> [Directions]: Transcribe exactly the lines from the one holding "religion (183, 301)" to the end of the data below, including both of those lines and no others.

> [The records]:
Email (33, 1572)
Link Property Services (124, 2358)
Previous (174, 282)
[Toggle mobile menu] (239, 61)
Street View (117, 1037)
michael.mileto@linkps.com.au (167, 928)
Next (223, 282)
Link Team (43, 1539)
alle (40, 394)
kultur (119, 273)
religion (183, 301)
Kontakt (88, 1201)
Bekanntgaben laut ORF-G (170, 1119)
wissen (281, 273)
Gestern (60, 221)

> [Result of this exercise]:
religion (183, 301)
Kontakt (88, 1201)
Bekanntgaben laut ORF-G (170, 1119)
wissen (281, 273)
Gestern (60, 221)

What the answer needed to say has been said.